*Study material:*
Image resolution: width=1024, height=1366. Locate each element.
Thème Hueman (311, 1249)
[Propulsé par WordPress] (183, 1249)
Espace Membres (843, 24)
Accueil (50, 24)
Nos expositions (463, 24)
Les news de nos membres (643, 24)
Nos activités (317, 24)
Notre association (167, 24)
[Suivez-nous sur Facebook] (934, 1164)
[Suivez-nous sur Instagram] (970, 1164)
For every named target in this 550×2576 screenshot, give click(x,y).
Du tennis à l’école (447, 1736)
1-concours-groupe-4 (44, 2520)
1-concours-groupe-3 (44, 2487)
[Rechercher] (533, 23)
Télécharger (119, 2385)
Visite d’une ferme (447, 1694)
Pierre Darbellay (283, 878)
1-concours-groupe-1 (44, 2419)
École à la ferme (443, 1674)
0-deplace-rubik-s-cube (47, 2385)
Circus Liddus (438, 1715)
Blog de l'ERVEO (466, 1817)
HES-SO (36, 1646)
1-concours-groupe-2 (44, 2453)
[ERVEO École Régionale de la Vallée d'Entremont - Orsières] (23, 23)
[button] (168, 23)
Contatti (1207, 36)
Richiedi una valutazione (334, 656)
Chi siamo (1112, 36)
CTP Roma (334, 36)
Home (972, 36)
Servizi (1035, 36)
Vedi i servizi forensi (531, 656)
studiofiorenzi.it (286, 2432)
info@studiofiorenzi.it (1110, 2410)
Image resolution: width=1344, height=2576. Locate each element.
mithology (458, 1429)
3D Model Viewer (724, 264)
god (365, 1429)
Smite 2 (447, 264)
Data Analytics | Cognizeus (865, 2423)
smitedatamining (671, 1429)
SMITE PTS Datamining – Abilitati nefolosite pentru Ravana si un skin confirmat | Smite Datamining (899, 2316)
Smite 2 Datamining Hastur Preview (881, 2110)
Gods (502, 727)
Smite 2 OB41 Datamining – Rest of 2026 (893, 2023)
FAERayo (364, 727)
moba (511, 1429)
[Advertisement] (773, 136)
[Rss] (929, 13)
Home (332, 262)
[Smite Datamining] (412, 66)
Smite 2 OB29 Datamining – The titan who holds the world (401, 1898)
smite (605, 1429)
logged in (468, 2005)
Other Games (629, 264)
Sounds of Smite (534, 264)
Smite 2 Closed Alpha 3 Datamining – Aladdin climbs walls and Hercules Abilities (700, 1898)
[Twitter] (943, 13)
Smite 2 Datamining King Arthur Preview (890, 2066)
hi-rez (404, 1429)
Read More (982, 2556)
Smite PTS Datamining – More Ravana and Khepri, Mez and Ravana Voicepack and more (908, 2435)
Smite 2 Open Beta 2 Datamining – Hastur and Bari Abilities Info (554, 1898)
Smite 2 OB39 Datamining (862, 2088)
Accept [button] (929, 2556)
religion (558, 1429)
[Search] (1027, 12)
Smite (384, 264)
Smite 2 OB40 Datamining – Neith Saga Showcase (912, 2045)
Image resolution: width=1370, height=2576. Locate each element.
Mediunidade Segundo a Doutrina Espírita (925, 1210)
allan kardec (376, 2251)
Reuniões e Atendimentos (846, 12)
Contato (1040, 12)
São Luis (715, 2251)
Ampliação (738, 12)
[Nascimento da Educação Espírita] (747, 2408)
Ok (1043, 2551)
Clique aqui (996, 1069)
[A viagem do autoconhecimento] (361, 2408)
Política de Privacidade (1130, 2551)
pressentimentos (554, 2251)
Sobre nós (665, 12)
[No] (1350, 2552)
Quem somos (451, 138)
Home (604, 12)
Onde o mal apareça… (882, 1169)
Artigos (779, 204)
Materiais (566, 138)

*Work instruction:*
Your task is to transcribe, with no changes, only the lines of the listing above that lie between the line holding "Circus Liddus (438, 1715)" and the line holding "Sounds of Smite (534, 264)", inclusive.

*The answer:*
Circus Liddus (438, 1715)
Blog de l'ERVEO (466, 1817)
HES-SO (36, 1646)
1-concours-groupe-2 (44, 2453)
[ERVEO École Régionale de la Vallée d'Entremont - Orsières] (23, 23)
[button] (168, 23)
Contatti (1207, 36)
Richiedi una valutazione (334, 656)
Chi siamo (1112, 36)
CTP Roma (334, 36)
Home (972, 36)
Servizi (1035, 36)
Vedi i servizi forensi (531, 656)
studiofiorenzi.it (286, 2432)
info@studiofiorenzi.it (1110, 2410)
Image resolution: width=1344, height=2576. Locate each element.
mithology (458, 1429)
3D Model Viewer (724, 264)
god (365, 1429)
Smite 2 (447, 264)
Data Analytics | Cognizeus (865, 2423)
smitedatamining (671, 1429)
SMITE PTS Datamining – Abilitati nefolosite pentru Ravana si un skin confirmat | Smite Datamining (899, 2316)
Smite 2 Datamining Hastur Preview (881, 2110)
Gods (502, 727)
Smite 2 OB41 Datamining – Rest of 2026 (893, 2023)
FAERayo (364, 727)
moba (511, 1429)
[Advertisement] (773, 136)
[Rss] (929, 13)
Home (332, 262)
[Smite Datamining] (412, 66)
Smite 2 OB29 Datamining – The titan who holds the world (401, 1898)
smite (605, 1429)
logged in (468, 2005)
Other Games (629, 264)
Sounds of Smite (534, 264)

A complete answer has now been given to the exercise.